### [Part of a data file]
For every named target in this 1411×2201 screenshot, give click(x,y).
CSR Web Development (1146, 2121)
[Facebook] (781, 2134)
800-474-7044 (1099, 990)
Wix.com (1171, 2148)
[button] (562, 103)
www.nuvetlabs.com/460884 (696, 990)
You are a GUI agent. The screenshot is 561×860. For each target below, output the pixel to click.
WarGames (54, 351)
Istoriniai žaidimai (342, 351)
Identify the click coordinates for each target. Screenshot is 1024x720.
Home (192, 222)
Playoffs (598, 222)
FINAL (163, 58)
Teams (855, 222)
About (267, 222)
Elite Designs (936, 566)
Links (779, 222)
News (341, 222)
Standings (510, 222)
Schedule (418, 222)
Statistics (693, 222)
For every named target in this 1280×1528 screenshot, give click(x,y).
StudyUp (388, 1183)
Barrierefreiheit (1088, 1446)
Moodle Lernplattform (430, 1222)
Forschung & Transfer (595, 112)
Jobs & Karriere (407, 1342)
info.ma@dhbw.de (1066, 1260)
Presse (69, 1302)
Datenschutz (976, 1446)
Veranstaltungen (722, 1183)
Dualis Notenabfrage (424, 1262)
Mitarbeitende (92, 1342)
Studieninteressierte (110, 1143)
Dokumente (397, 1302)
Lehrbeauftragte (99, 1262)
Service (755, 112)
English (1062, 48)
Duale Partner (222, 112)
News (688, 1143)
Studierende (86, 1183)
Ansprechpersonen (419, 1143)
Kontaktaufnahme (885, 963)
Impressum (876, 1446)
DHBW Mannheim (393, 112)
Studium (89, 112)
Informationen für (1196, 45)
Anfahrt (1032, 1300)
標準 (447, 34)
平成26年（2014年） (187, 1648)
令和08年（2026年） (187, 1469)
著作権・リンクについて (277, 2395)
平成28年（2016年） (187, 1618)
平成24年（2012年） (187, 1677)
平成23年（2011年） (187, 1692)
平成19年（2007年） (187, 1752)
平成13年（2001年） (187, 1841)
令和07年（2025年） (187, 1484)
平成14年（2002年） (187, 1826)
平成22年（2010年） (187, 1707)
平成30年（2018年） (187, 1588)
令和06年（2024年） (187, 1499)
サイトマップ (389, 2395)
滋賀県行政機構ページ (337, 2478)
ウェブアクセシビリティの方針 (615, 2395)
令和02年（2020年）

### [TASK OBJECTIVE]
Copy out every line of the data above, keeping each line the same as it appears.

### [THE REPLY]
For every named target in this 1411×2201 screenshot, give click(x,y).
CSR Web Development (1146, 2121)
[Facebook] (781, 2134)
800-474-7044 (1099, 990)
Wix.com (1171, 2148)
[button] (562, 103)
www.nuvetlabs.com/460884 (696, 990)
You are a GUI agent. The screenshot is 561×860. For each target below, output the pixel to click.
WarGames (54, 351)
Istoriniai žaidimai (342, 351)
Identify the click coordinates for each target. Screenshot is 1024x720.
Home (192, 222)
Playoffs (598, 222)
FINAL (163, 58)
Teams (855, 222)
About (267, 222)
Elite Designs (936, 566)
Links (779, 222)
News (341, 222)
Standings (510, 222)
Schedule (418, 222)
Statistics (693, 222)
For every named target in this 1280×1528 screenshot, give click(x,y).
StudyUp (388, 1183)
Barrierefreiheit (1088, 1446)
Moodle Lernplattform (430, 1222)
Forschung & Transfer (595, 112)
Jobs & Karriere (407, 1342)
info.ma@dhbw.de (1066, 1260)
Presse (69, 1302)
Datenschutz (976, 1446)
Veranstaltungen (722, 1183)
Dualis Notenabfrage (424, 1262)
Mitarbeitende (92, 1342)
Studieninteressierte (110, 1143)
Dokumente (397, 1302)
Lehrbeauftragte (99, 1262)
Service (755, 112)
English (1062, 48)
Duale Partner (222, 112)
News (688, 1143)
Studierende (86, 1183)
Ansprechpersonen (419, 1143)
Kontaktaufnahme (885, 963)
Impressum (876, 1446)
DHBW Mannheim (393, 112)
Studium (89, 112)
Informationen für (1196, 45)
Anfahrt (1032, 1300)
標準 (447, 34)
平成26年（2014年） (187, 1648)
令和08年（2026年） (187, 1469)
著作権・リンクについて (277, 2395)
平成28年（2016年） (187, 1618)
平成24年（2012年） (187, 1677)
平成23年（2011年） (187, 1692)
平成19年（2007年） (187, 1752)
平成13年（2001年） (187, 1841)
令和07年（2025年） (187, 1484)
平成14年（2002年） (187, 1826)
平成22年（2010年） (187, 1707)
平成30年（2018年） (187, 1588)
令和06年（2024年） (187, 1499)
サイトマップ (389, 2395)
滋賀県行政機構ページ (337, 2478)
ウェブアクセシビリティの方針 (615, 2395)
令和02年（2020年）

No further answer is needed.